*** DOCUMENT EXTRACT Section Begins ***

- Born: 1914 Lingavaram, Andhra Pradesh, India
- Died: 12 April 2002 (aged 87–88) Vijayawada
- Known for: Prominent Figure of Naxal movement in India

= Kondapalli Seetharamaiah =

Founder of CPI (ML) People's war

Kondapalli Seetharamaiah (కొండపల్లి సీతారామయ్య; 1914—12 April 2002) was a senior communist leader and Maoist organizer in India.

==Early life==
Kondapalli Seetharamaiah was born into a rich Reddy family in Lingavaram village, Nandivada mandal of Gudivada revenue division, Krishna District, Andhra Pradesh, and was brought up in the nearby Jonnapadu village.
Kondapalli Seetharamaiah also lived in Jannaram village, of Mancherial district for almost 20 and more years, he moved here along with one of the close associates Mulupuri Gopal Rao. His mother was murdered when they were living in Jannaram.

==Political career==

Kondapalli Seetharamaiah, at a young age, joined the communist movements. He went on to become the Krishna District Secretary of the Communist Party of India. His CPI unit was active during the Telangana Rebellion. When the Communist Party of India was divided in 1964, Seetharamaiah withdrew from political life. He began working as a Hindi teacher at St. Gabriel's High School in Warangal. In Warangal he befriended K. G. Satyamurthy. Both men joined the Communist Party of India (Marxist-Leninist). Seetharamaiah became a member of the Andhra Pradesh State Committee of CPI(ML). When the Communist Party of India (Marxist-Leninist) was torn by internal strife, Seetharamaiah joined the Central Organising Committee, Communist Party of India (Marxist–Leninist) in 1972. In August 1974, the Andhra Pradesh State Committee of COC, CPI(ML) was organised, with Seetharamaiah as one of its three members.

On 26 April 1977, Seetharamaiah was arrested in Nagpur, when police caught him with weapons in a vehicle. He was released on bail, but absconded and went underground.

In 1977, he broke away from COC, CPI(ML). On 22 April 1980 he founded the Communist Party of India (Marxist-Leninist) People's War.

On 2 January 1982, he was arrested in Hyderabad at Begumpet Railway Station, when waiting to board a train to Bombay. On 4 January 1984 he managed to escape from the prisoners wing of the Osmania Hospital.

*** DOCUMENT EXTRACT Section Ends ***
*** STORED DATA Section Begins ***

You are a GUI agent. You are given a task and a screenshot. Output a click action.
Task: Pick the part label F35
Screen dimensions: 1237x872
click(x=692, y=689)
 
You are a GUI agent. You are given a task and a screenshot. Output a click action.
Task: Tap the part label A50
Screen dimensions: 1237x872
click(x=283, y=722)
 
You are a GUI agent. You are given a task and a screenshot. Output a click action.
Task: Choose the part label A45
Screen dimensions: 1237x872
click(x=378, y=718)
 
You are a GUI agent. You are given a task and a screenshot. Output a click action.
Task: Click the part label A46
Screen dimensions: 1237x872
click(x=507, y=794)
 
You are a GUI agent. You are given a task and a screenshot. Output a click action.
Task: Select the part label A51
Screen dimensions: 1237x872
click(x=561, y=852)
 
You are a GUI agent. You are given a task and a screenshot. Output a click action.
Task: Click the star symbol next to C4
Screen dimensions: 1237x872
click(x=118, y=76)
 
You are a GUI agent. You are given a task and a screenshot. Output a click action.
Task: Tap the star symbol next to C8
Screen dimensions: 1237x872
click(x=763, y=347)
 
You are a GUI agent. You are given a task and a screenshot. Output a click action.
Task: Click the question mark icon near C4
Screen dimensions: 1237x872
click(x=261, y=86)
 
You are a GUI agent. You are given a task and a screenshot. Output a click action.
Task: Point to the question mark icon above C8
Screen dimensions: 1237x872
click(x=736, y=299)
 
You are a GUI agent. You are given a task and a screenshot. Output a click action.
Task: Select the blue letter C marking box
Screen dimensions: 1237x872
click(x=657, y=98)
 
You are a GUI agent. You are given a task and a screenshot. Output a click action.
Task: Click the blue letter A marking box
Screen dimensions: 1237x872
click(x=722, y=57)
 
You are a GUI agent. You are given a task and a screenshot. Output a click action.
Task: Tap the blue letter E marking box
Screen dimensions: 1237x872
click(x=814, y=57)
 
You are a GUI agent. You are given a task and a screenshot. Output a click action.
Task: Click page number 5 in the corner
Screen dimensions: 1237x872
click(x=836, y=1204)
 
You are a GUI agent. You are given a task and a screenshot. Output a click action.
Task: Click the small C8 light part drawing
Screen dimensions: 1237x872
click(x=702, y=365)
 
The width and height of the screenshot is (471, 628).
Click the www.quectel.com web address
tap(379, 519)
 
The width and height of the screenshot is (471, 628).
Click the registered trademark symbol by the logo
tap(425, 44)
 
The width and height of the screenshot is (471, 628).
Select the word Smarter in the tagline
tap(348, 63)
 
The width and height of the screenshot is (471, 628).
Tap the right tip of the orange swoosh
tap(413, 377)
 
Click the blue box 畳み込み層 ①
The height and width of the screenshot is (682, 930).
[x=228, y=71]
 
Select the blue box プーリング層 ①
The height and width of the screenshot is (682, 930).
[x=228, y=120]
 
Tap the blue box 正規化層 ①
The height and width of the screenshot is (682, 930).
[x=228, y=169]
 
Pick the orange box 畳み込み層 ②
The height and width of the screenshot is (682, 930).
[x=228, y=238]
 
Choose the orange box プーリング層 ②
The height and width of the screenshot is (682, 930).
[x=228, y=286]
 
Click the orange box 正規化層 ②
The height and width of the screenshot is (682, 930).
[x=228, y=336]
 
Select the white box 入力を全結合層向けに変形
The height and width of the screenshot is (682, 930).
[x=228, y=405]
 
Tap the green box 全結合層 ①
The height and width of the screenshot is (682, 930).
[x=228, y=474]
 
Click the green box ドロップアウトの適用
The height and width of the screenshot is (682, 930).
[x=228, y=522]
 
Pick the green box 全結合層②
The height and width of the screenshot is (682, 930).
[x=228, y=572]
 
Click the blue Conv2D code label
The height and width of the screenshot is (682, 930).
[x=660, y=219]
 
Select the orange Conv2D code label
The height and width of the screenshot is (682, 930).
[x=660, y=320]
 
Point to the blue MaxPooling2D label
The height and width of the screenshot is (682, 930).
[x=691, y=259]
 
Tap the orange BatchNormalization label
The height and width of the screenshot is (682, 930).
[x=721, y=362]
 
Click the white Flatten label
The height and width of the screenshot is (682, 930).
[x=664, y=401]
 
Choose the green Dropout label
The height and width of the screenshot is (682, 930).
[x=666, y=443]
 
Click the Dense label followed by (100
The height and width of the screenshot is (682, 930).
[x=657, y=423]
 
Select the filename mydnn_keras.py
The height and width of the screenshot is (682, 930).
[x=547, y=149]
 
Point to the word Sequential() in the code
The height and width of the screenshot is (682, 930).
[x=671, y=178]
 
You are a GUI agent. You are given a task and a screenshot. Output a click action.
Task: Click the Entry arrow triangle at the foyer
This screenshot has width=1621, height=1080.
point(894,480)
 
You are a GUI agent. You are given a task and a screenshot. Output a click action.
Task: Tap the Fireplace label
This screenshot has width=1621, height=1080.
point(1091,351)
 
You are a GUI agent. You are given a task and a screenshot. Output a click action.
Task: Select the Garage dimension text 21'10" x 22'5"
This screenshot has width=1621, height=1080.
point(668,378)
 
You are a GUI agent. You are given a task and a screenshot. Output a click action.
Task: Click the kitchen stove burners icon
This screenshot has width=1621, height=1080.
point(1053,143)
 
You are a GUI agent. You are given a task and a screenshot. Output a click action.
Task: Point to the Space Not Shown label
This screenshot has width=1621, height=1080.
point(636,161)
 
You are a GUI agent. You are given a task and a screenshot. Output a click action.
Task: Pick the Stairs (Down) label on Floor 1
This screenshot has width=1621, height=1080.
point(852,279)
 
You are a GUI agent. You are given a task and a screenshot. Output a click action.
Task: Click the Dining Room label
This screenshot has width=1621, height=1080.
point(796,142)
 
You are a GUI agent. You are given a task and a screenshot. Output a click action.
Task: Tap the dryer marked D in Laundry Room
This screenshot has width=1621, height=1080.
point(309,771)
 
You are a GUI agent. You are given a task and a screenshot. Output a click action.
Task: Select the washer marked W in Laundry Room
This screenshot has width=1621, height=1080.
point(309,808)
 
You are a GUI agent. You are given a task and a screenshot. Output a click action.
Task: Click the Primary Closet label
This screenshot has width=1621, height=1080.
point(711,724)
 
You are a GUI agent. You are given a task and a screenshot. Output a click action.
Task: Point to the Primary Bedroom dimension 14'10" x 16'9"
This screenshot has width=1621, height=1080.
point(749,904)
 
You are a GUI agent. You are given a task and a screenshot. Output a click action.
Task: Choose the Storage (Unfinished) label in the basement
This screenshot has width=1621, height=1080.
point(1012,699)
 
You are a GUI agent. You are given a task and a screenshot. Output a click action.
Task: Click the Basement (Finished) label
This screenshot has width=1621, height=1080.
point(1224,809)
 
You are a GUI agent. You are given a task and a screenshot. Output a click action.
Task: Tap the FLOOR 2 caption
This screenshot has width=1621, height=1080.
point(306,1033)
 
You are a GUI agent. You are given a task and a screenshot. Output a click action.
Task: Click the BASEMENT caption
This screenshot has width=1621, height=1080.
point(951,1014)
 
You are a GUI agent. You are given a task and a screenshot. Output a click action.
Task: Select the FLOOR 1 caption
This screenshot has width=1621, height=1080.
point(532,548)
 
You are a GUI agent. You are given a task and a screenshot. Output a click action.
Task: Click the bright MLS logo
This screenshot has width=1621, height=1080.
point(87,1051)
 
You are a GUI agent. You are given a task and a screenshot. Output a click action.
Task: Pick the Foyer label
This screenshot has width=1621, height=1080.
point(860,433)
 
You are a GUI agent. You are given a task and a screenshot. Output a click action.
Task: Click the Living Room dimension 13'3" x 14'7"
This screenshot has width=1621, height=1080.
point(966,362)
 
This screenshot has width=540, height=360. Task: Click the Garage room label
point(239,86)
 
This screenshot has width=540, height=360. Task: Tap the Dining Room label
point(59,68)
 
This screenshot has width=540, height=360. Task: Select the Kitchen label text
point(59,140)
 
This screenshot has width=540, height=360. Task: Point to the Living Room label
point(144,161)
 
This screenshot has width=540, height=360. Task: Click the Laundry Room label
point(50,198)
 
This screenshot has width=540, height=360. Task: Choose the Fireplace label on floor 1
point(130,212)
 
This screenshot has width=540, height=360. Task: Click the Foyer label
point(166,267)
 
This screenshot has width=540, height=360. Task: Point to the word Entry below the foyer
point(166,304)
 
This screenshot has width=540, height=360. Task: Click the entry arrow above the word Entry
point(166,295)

*** STORED DATA Section Ends ***

TASKS TO COMPLETE -
1/ Please reproduce the Kondapalli Seetharamaiah article from "In 1977, he" up to and including "the Osmania Hospital.".
2/ According to the Kondapalli Seetharamaiah article, what job did he take up in Warangal after withdrawing from political life?
The items are separate material, unrelated to the Kondapalli Seetharamaiah article.

SOLUTIONS TO THE PROBLEMS -
1/
In 1977, he broke away from COC, CPI(ML). On 22 April 1980 he founded the Communist Party of India (Marxist-Leninist) People's War.

On 2 January 1982, he was arrested in Hyderabad at Begumpet Railway Station, when waiting to board a train to Bombay. On 4 January 1984 he managed to escape from the prisoners wing of the Osmania Hospital.

2/ He worked as a Hindi teacher at St. Gabriel's High School in Warangal.